As far as I understood your problem:
* either Spark incorrectly detected your schema and considered some fields as required (nullable = false
) - in such case, you can still define it explicitly and set nullable
to true. It would work if your schema was evolving and in some time in the past you added or removed a field but still keeping column type (e.g. String will be always a String and not a Struct or other completely different type)
* or your schemas are completely inconsistent, i.e. your String field transformed at some time to a Struct or other completely different type. In such case I don't see other solution than use RDD
abstraction and work with very permissive types as Any
in Scala (Object
in Java) and using isInstanceOf
tests to normalize all fields into a 1 common format
Actually I see also another possible solution, but only if you know what data has which schema. For instance, if you know that for data between 2018-01-01 and 2018-02-01 you use schema#1 and for the others schema#2, you can write a pipeline that will transform schema#1 to schema#2. Later you could simply union
both datasets and apply your transformations on consistently structured values.
Edit:
I've just tried similar code you give and it worked correctly on my local MongoDB instance:
val sc = getSparkContext(Array("mongodb://localhost:27017/test.init_data"))
// Load sample data
import com.mongodb.spark._
val docFees =
"""
| {"fees": null}
| {"fees": { "main" : [ { "type" : "misc", "appliesPer" : "trip", "description" : null, "minAmount" : 175, "maxAmount" : 175 } ]} }
""".stripMargin.trim.stripMargin.split("[\\r\\n]+").toSeq
MongoSpark.save(sc.parallelize(docFees.map(Document.parse)))
val rdd = MongoSpark.load(sc)
rdd.saveToMongoDB(WriteConfig(Map("uri"->"mongodb://localhost:27017/test.new_coll_data", "replaceDocument"->"true")))

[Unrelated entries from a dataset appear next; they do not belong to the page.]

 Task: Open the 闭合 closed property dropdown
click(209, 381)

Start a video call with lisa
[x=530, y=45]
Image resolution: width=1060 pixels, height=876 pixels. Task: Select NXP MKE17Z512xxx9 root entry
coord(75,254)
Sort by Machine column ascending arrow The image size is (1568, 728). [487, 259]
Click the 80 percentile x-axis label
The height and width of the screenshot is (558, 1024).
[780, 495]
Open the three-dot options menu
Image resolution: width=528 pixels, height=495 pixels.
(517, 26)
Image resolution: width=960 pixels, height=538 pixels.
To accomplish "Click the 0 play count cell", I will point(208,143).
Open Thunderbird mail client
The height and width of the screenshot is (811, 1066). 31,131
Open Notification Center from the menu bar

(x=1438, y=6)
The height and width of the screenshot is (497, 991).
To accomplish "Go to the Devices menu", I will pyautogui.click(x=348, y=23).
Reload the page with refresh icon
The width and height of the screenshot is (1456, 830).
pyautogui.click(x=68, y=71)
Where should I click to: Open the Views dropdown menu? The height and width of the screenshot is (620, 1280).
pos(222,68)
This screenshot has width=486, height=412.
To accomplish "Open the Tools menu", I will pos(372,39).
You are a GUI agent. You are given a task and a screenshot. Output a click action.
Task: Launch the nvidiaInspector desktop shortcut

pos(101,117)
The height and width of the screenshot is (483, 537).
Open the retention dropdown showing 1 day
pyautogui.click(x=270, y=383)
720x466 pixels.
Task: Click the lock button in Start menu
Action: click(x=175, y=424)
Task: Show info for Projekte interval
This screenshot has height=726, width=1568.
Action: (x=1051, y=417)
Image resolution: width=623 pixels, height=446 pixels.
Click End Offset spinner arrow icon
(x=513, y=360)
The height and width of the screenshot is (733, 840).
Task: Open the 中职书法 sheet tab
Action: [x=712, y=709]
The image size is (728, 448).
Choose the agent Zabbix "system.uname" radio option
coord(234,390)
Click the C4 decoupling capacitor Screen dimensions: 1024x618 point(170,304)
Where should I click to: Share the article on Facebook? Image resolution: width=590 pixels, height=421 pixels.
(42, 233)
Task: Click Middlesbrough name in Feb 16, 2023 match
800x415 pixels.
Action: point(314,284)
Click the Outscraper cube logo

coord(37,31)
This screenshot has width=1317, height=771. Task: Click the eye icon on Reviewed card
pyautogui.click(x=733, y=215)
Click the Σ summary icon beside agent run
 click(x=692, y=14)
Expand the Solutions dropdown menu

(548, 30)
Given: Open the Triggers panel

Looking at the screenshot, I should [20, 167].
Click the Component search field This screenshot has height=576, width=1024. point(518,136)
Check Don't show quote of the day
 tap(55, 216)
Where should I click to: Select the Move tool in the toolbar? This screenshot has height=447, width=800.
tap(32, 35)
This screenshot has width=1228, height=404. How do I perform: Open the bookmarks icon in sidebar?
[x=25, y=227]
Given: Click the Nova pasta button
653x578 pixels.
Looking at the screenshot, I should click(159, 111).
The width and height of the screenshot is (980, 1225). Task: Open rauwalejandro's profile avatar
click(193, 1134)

And when I checked the result in MongoDB shell I got:
> coll = db.init_data;
test.init_data
> coll.find();
{ "_id" : ObjectId("5b33d415ea78632ff8452c60"), "fees" : { "main" : [ { "type" : "misc", "appliesPer" : "trip", "description" : null, "minAmount" : 175, "maxAmount" : 175 } ] } }
{ "_id" : ObjectId("5b33d415ea78632ff8452c61"), "fees" : null }
> coll = db.new_coll_data;
test.new_coll_data
> coll.find();
{ "_id" : ObjectId("5b33d415ea78632ff8452c60"), "fees" : { "main" : [ { "type" : "misc", "appliesPer" : "trip", "description" : null, "minAmount" : 175, "maxAmount" : 175 } ] } }
{ "_id" : ObjectId("5b33d415ea78632ff8452c61"), "fees" : null }